Work instruction.
Look through the entries below and copy exactly the part that begins with the line containing "Image resolution: width=696" and ends with the line containing "Click the Select device model label". Do not copy the pictures.

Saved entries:
↓↓↓
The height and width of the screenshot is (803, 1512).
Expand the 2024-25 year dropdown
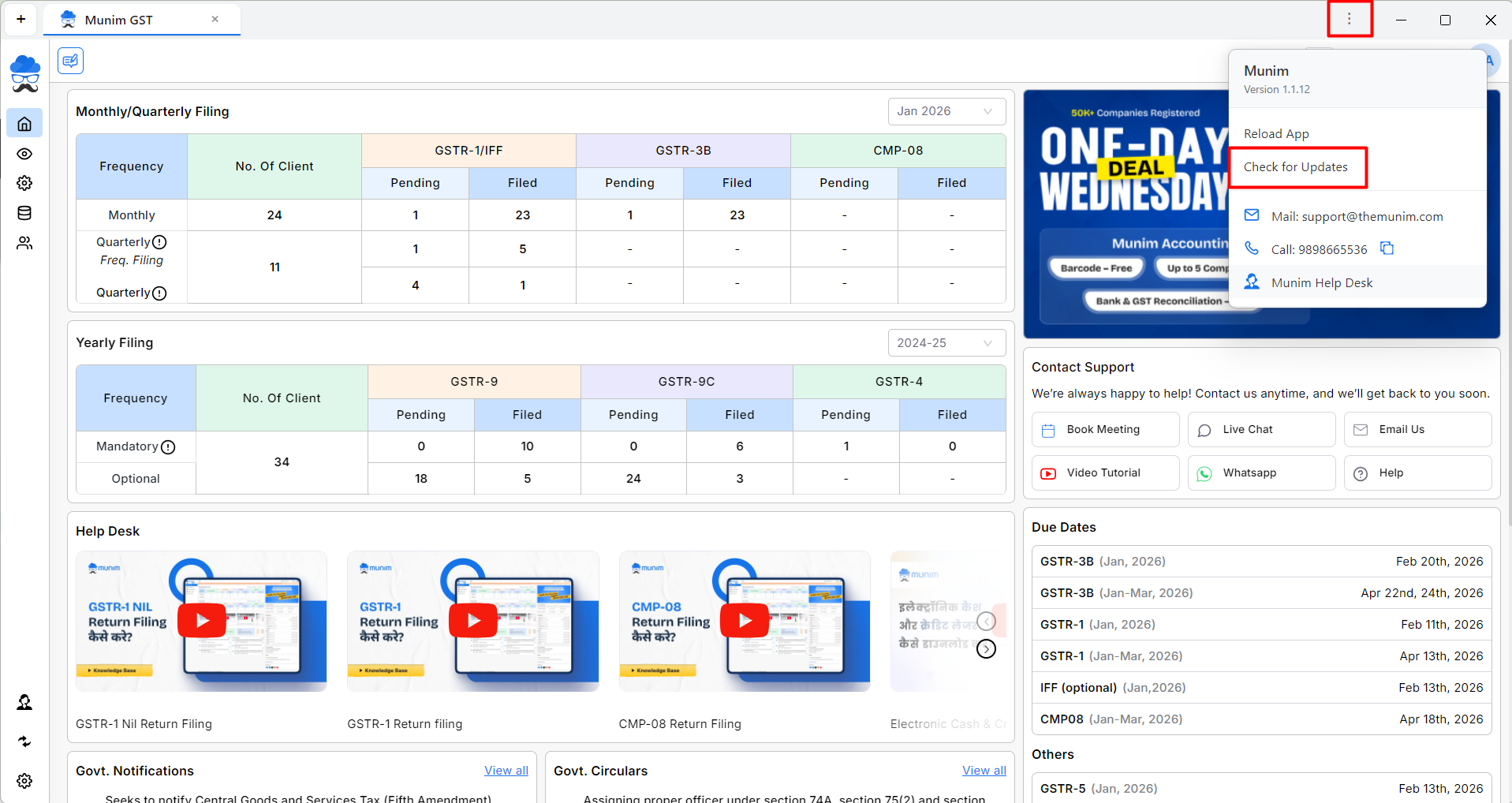pyautogui.click(x=946, y=343)
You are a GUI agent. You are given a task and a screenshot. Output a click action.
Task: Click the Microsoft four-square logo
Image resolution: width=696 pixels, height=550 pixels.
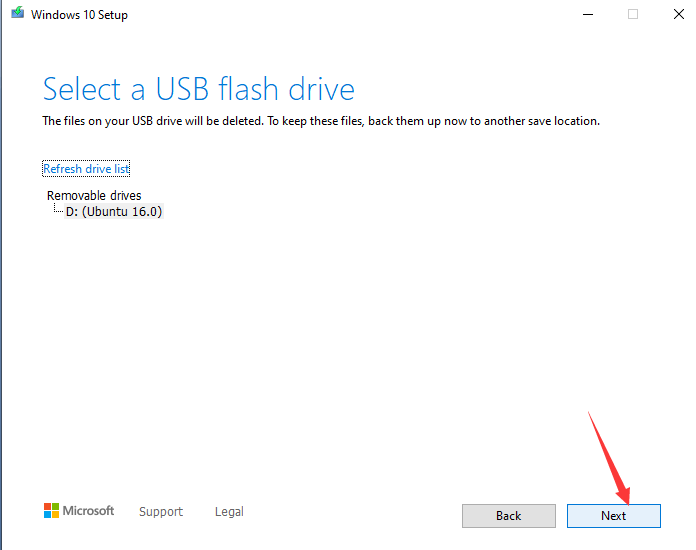coord(51,511)
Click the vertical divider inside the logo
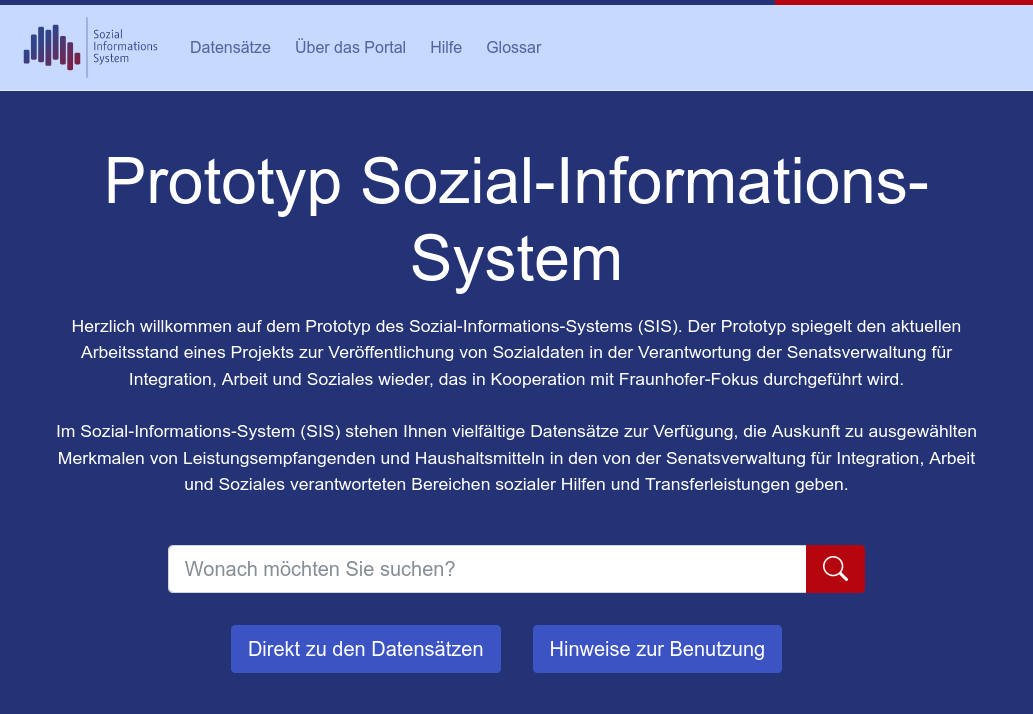 coord(87,47)
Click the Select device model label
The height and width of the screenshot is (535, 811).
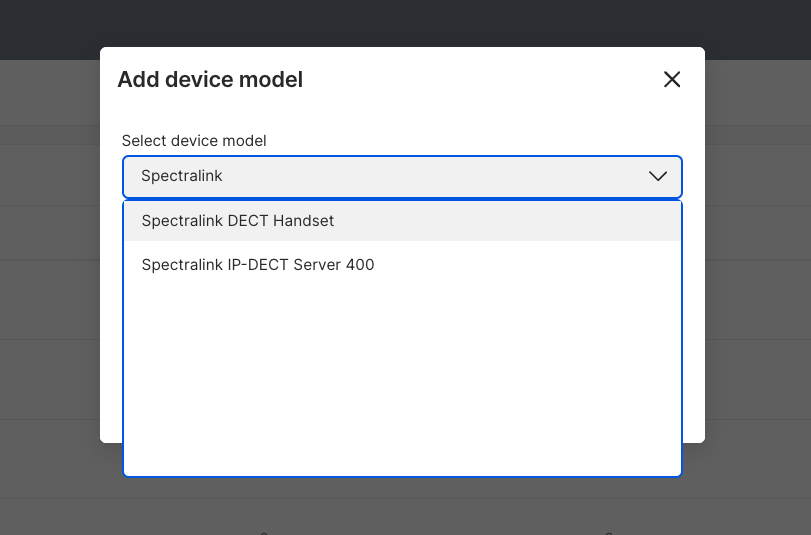[194, 141]
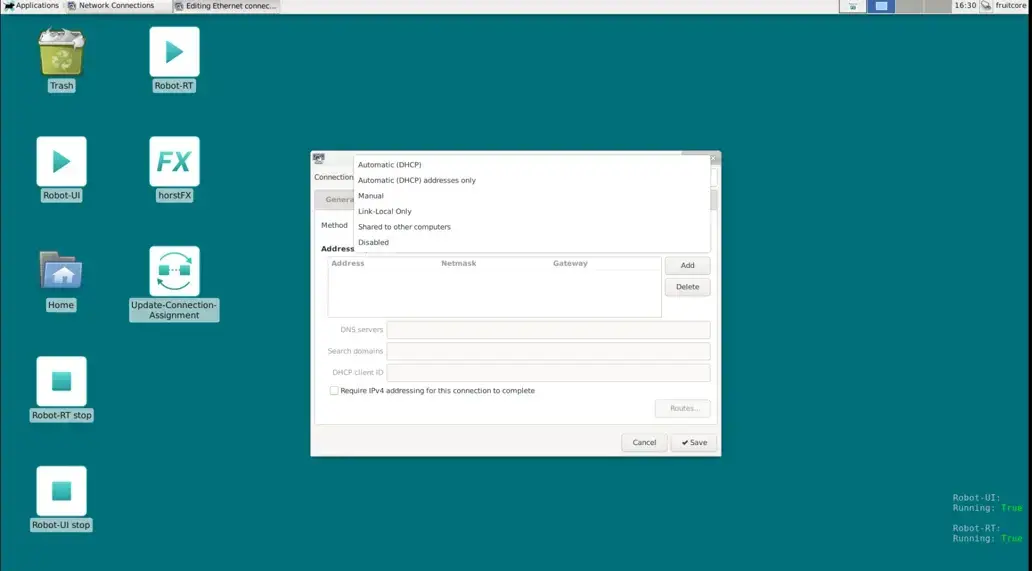1032x571 pixels.
Task: Click the Robot-RT stop icon
Action: click(x=61, y=382)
↑↑↑
Solution.
Image resolution: width=696 pixels, height=550 pixels.
coord(51,511)
Click the vertical divider inside the logo
 coord(87,47)
Click the Select device model label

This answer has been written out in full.